Using the records below, write out again exactly the lines that begin at the line containing "You are a computer-use agent. The" and end at the line containing "Instruction: Click the", and no other lines.

§ Provided data:
[Start of Attachment]
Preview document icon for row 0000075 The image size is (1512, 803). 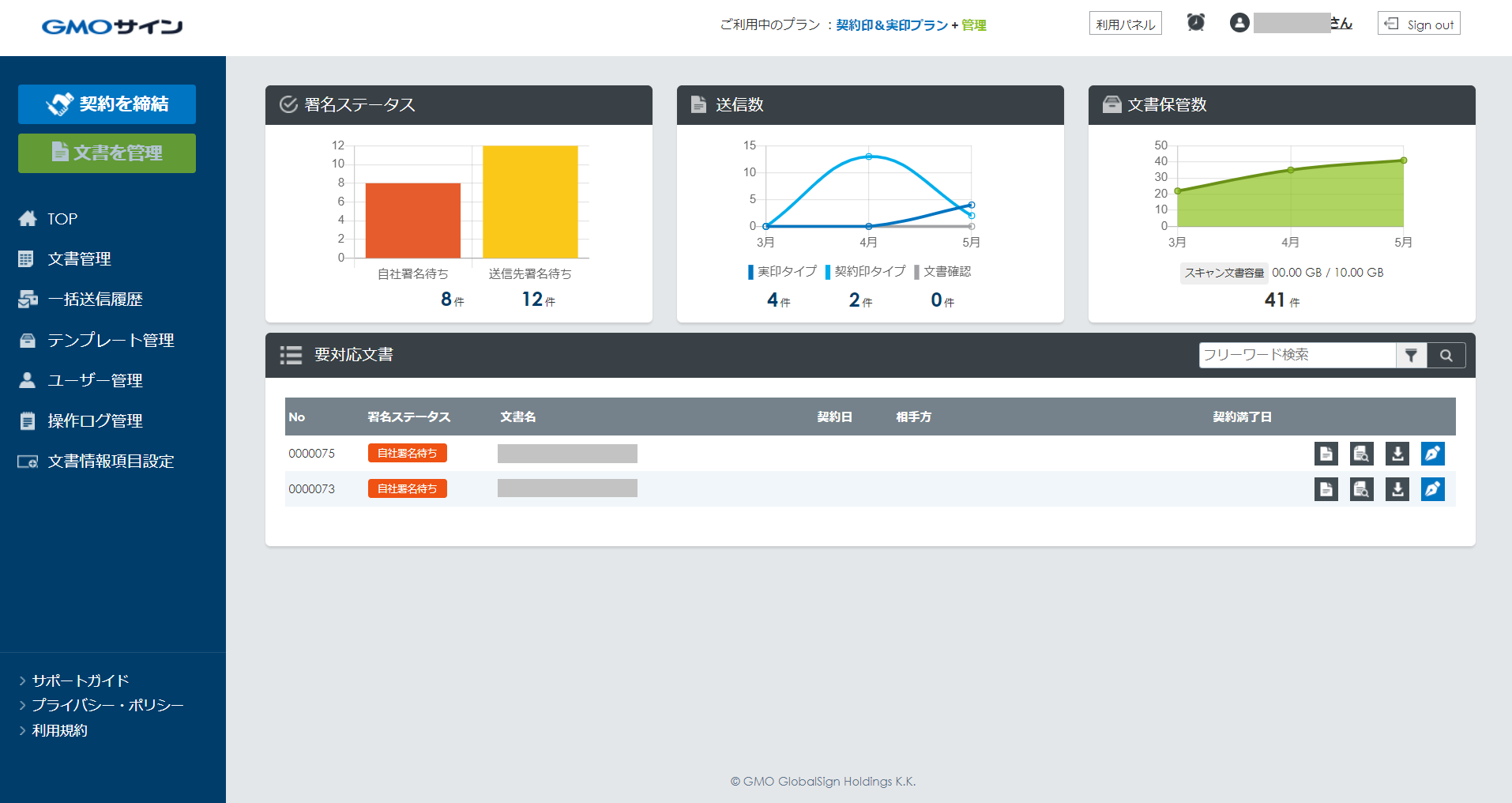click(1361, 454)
[End of Attachment]
[Start of Attachment]
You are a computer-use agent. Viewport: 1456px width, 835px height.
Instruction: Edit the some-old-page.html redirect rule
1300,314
[End of Attachment]
[Start of Attachment]
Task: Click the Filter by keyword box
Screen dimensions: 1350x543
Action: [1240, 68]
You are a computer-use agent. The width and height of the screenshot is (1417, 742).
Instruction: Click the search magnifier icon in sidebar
[End of Attachment]
§ Result for this exercise:
You are a computer-use agent. The width and height of the screenshot is (1417, 742).
Instruction: Click the search magnifier icon in sidebar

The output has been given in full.